:: Source data

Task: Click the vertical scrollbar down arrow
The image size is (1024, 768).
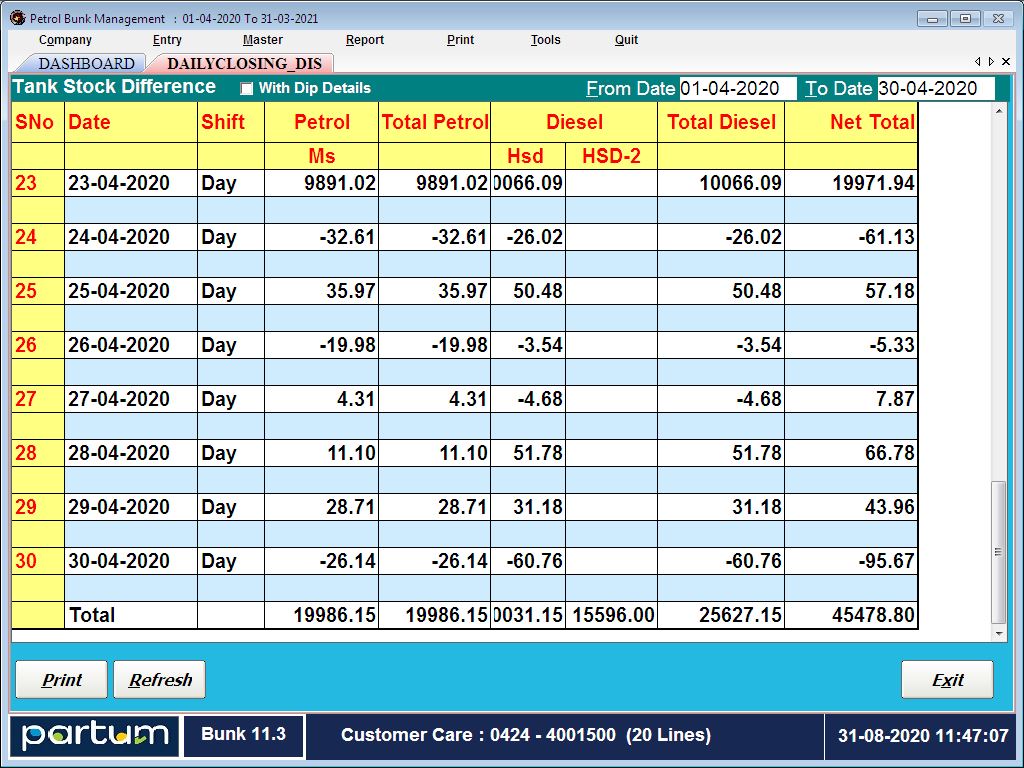Action: (x=1000, y=631)
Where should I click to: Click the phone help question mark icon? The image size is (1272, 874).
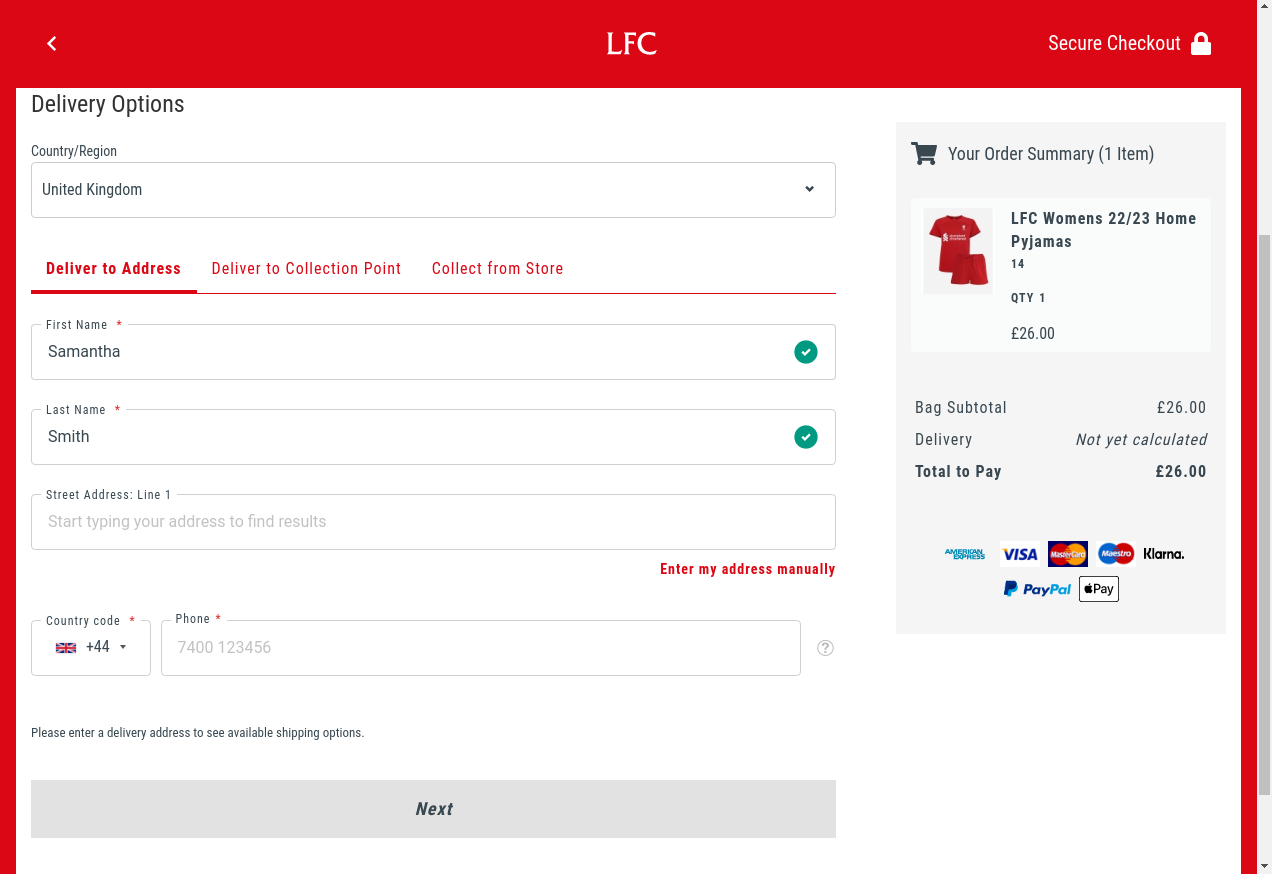pos(825,648)
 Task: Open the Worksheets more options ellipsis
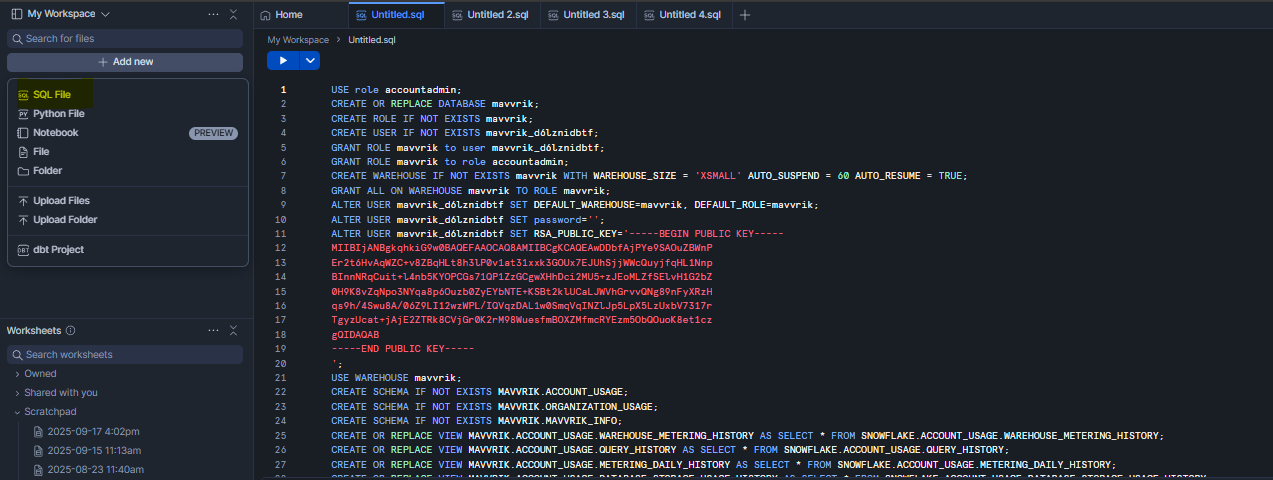(213, 330)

::::

Your instructions
Print, exactly and only, the lines running from the line with "Task: Open the" through the last line of the data, including both. Skip any picture.

Completed exercise
 Task: Open the Worksheets more options ellipsis
(213, 330)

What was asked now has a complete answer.